It was ten years ago to the day The Courier ran a front page story on the prospect of having the rail journey to Melbourne clock in at under an hour with upgrades to the metropolitan track system. The nightmare that is outer Melbourne’s insatiable urban sprawl and 90 minute car crawls to work, made the idea of 60 minutes of productive quiet time on a modern train a delicious prospect. The concept tied in beautifully to the then Bracks Government’s approach to decentralisation and growing the regions and was part of a substantial investment in the long declining regional rail network.

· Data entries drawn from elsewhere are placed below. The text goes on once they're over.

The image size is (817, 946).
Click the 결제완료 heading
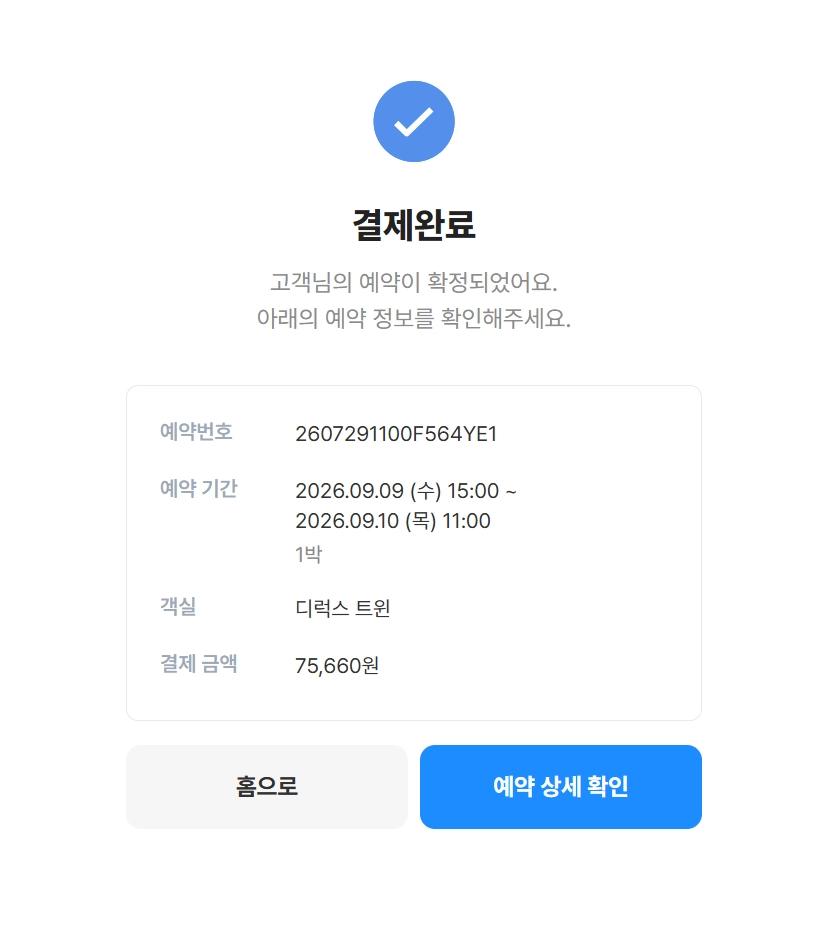(x=413, y=225)
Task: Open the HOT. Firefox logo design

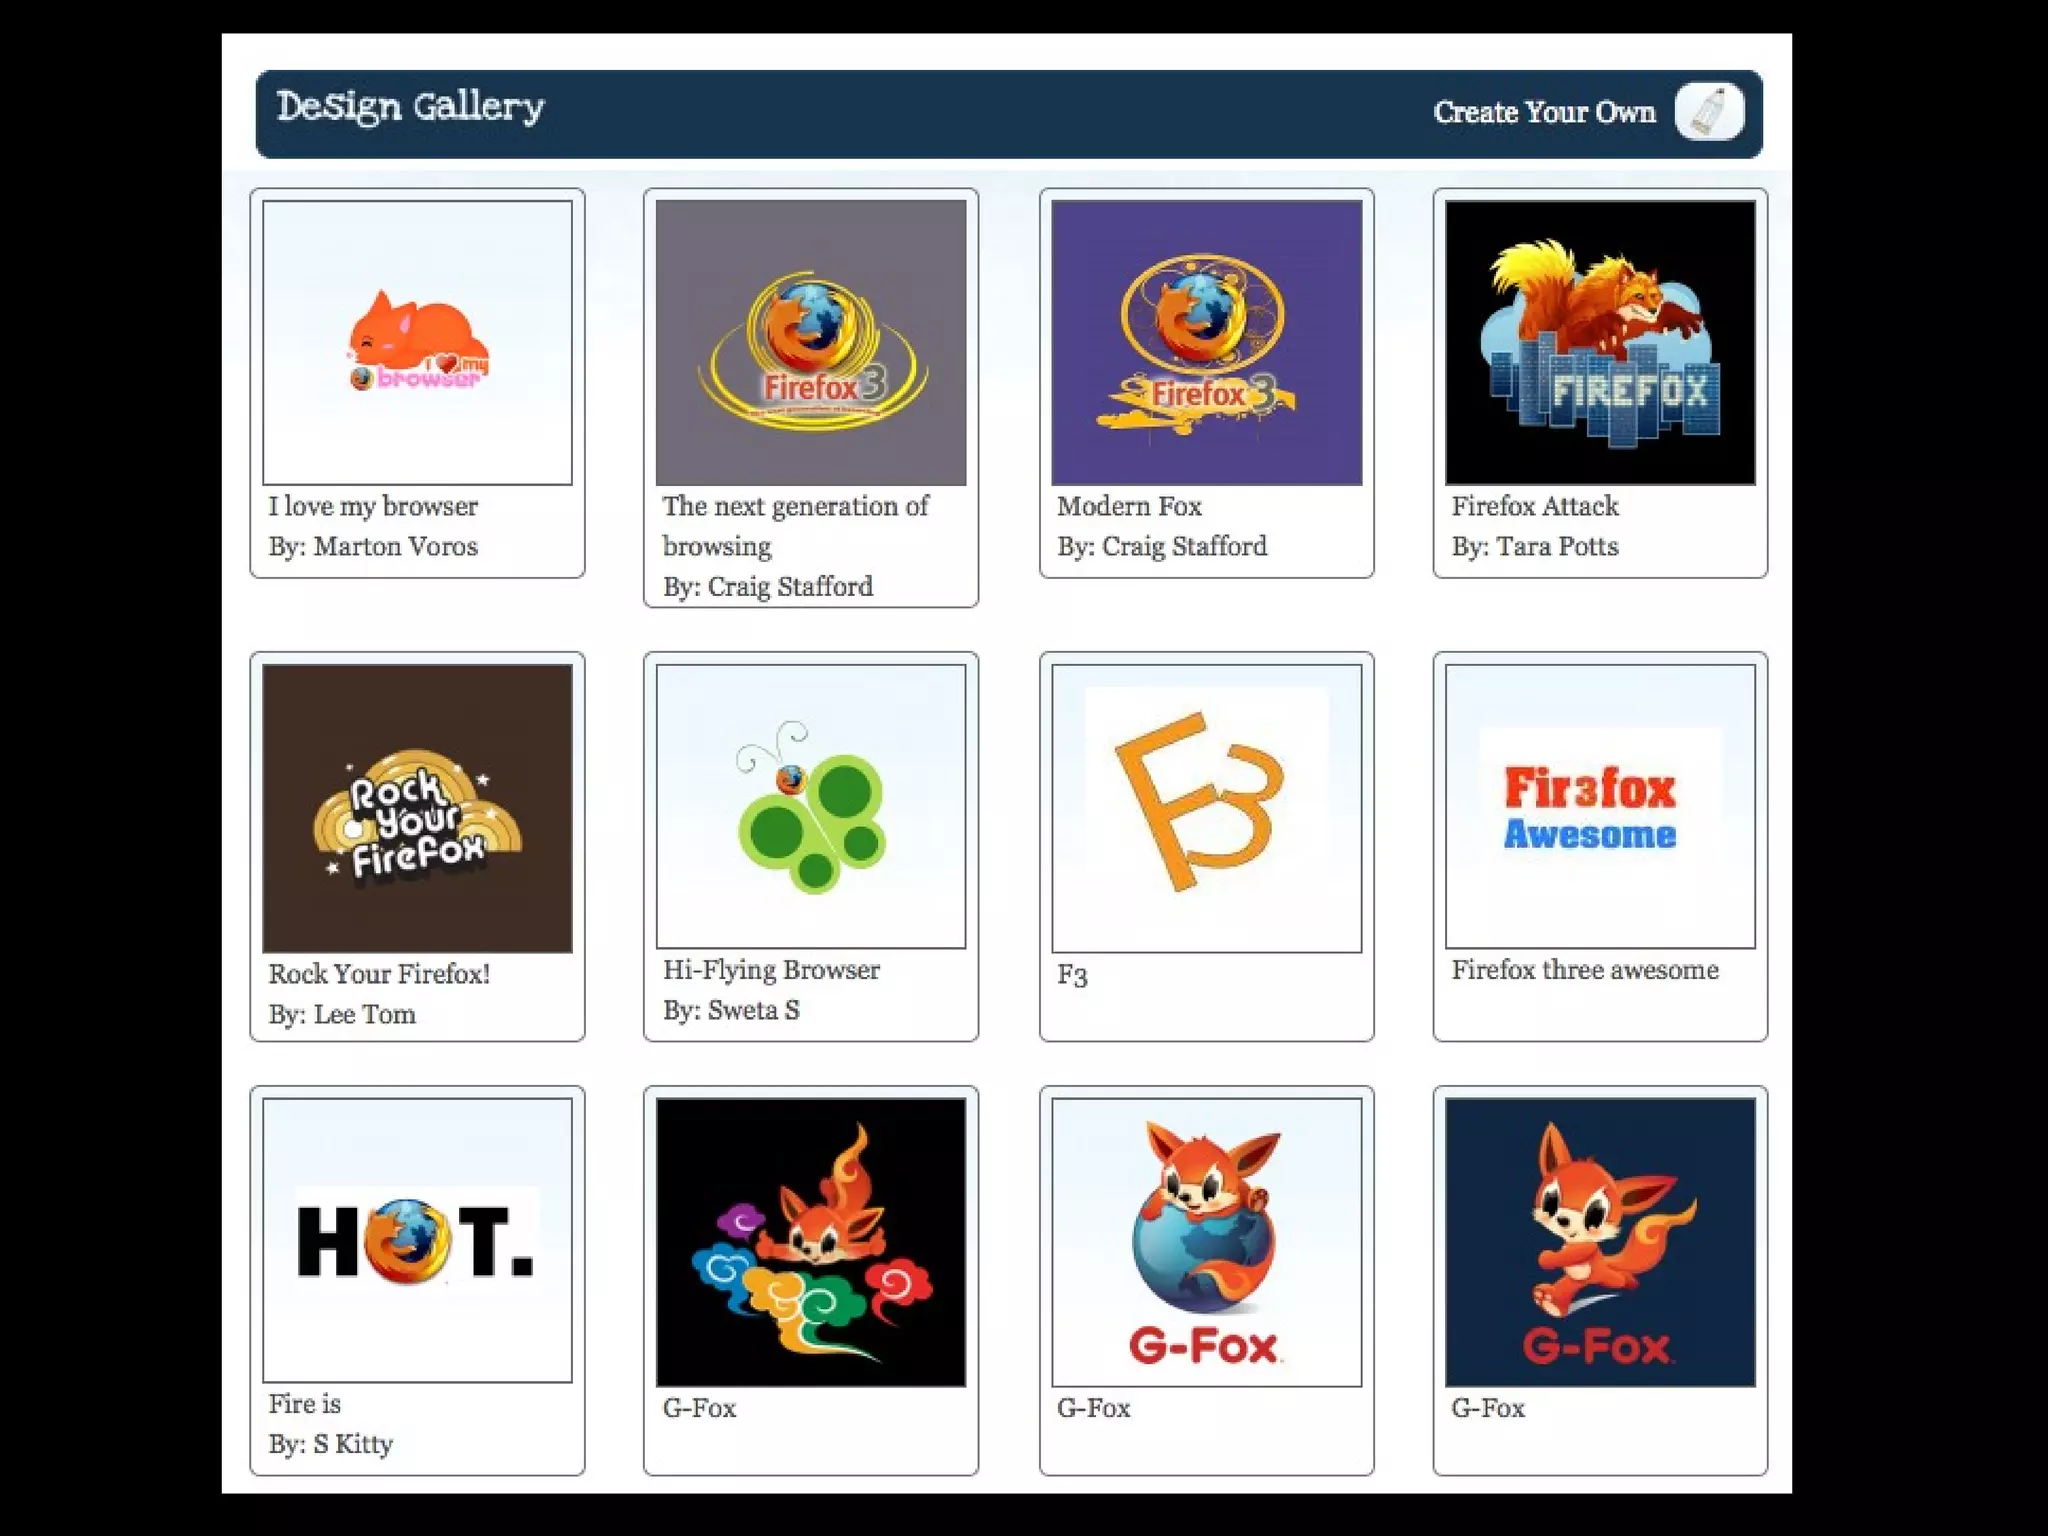Action: (417, 1240)
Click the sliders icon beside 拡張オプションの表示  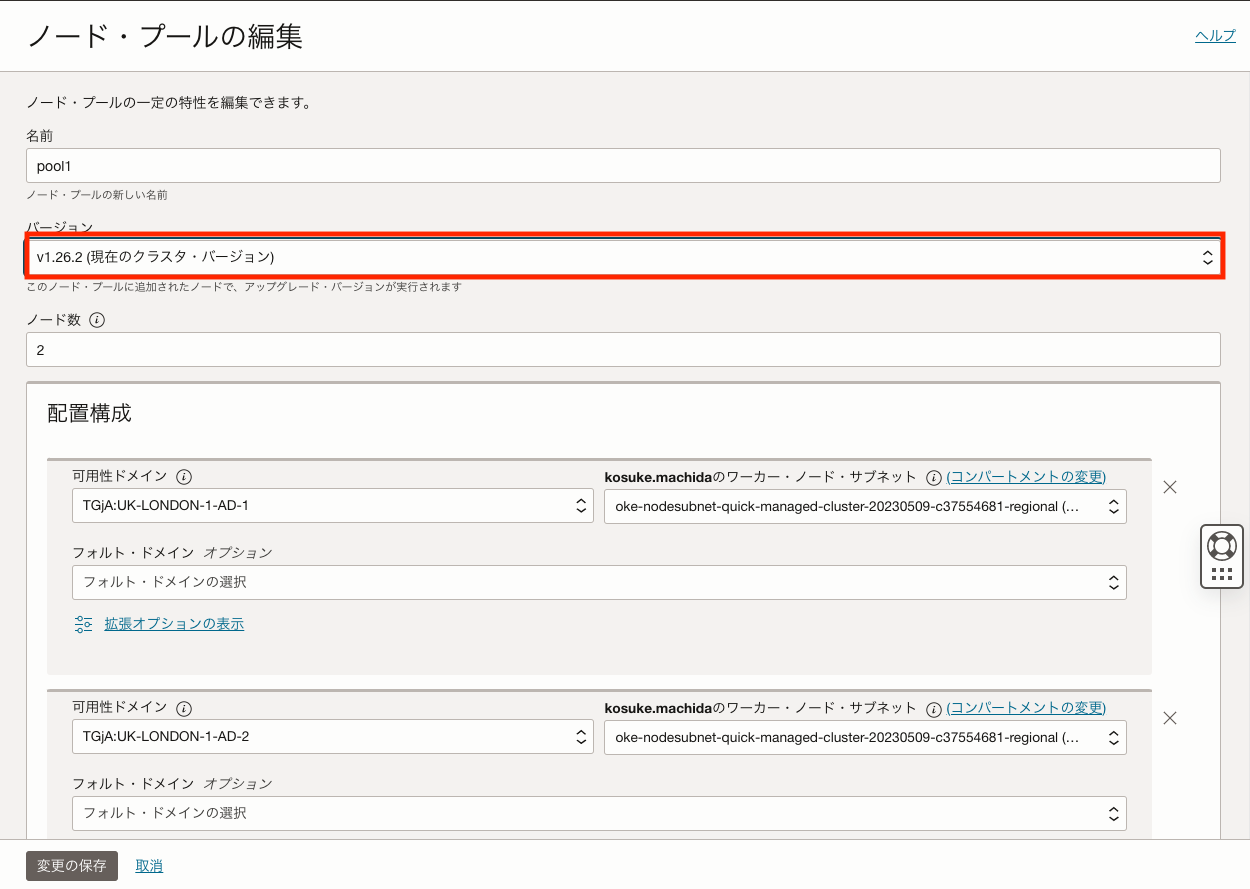pos(83,623)
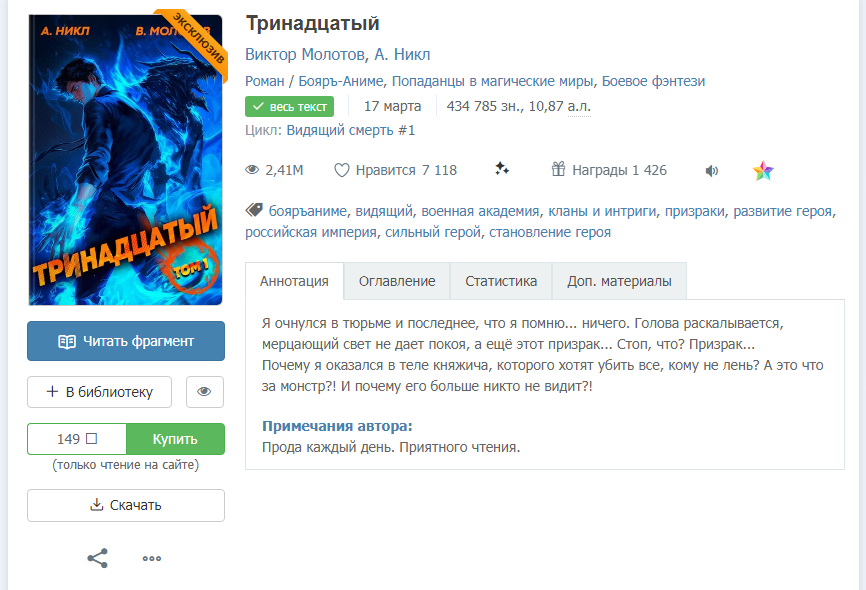Select the Доп. материалы tab
This screenshot has width=866, height=590.
[x=619, y=281]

But a promise of the magical sub–sixty minute commute must seem like a distant mirage to today’s commuters who have just experienced their annus hornbills. The strain on their patience and any long term hope are understandable. An expenditure of more than $4 billion on the Regional Rail tracks in outer Melbourne to separate metro and V/Line trains led not to the magical one hour journey but resulted in a timetable meltdown last June. Then when V/line had begun to claw its way back with a fast-tracked order of extra carriages, the wheels metaphorically fell off with the nightmare of severe wheel wear and commuters found themselves back on the buses.
Yesterday’s good news announced full services would return to the line by June 26 and the long suffering population of commuters might be expected to hope for a degree of reliability in the expanded timetable. If this is the basic service people expect and deserve, even better news which arrived in last month’s budget is a substantial investment in the same regional rail. Passing loops and even the duplication to Melton are massive projects which may not grab the average traveller’s imagination but they are the incremental steps toward an efficient system which makes a railway commute a viable alternative to car transport and even living in an overcrowded Melbourne. In short, long term infrastructure planning and implementation will serve to make Ballarat an even more attractive proposition.
But we must ensure that these “big picture” ideas are built on the reliability of the everyday. If the horrors of the last year are water under the bridge, it is hoped these investments and new leadership at V/line can avoid the errors of 2015/16 but also rebuild confidence in the system. Only then will ideas like the 60 minute commute to Melbourne be more than forgotten newspaper words.